> _WHAT TO WORK ON_: Print the rows below verbatim, leaving out the pictures.

## BEGIN PROVIDED RECORDS

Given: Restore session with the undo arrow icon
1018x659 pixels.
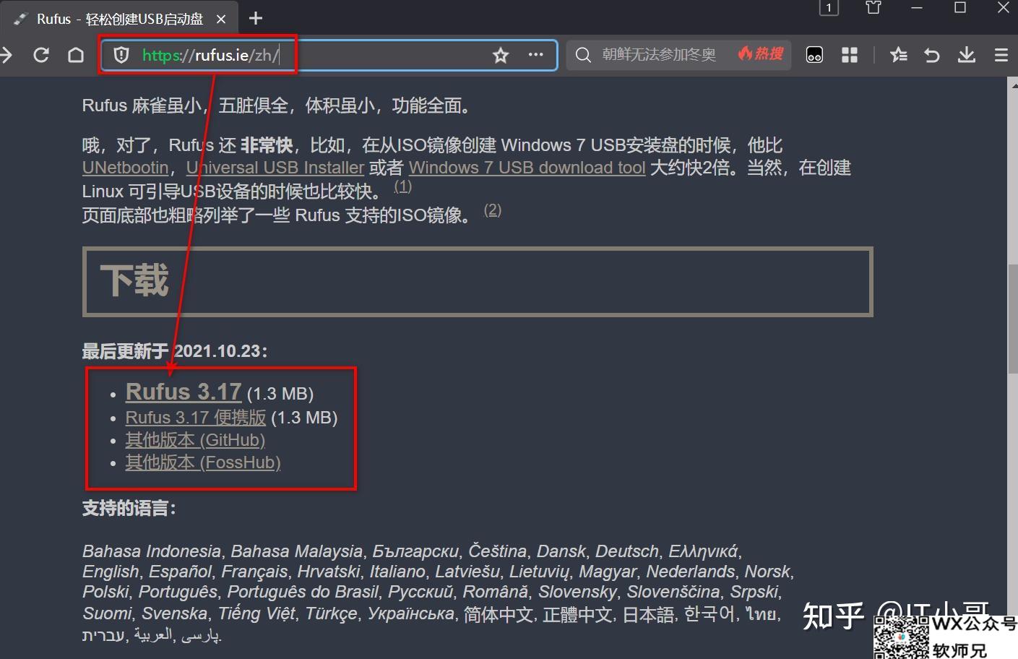Looking at the screenshot, I should [x=932, y=54].
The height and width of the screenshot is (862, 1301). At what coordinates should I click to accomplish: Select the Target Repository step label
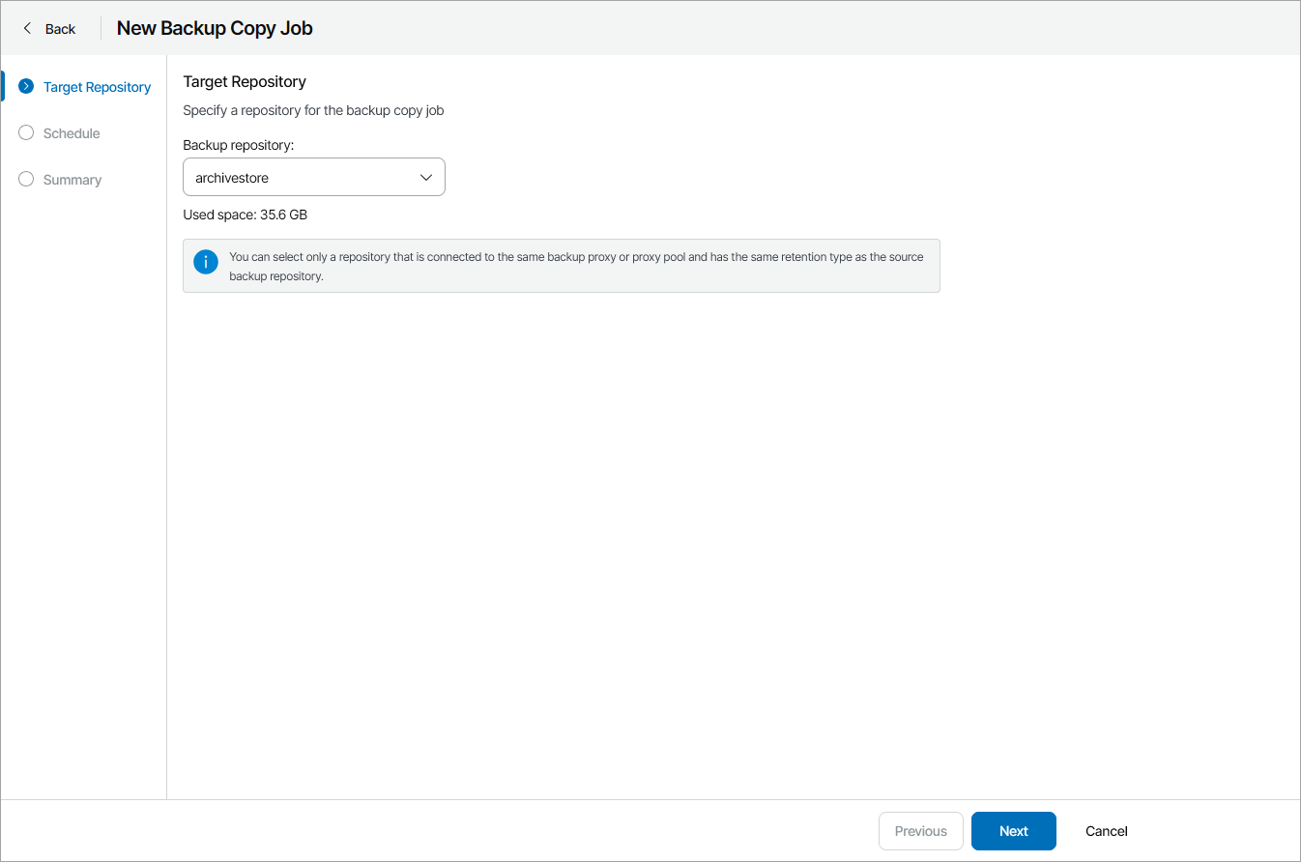[97, 87]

## END PROVIDED RECORDS

> _ANSWER TO THE PROBLEM_:
Given: Restore session with the undo arrow icon
1018x659 pixels.
Looking at the screenshot, I should [x=932, y=54].
The height and width of the screenshot is (862, 1301). At what coordinates should I click to accomplish: Select the Target Repository step label
[97, 87]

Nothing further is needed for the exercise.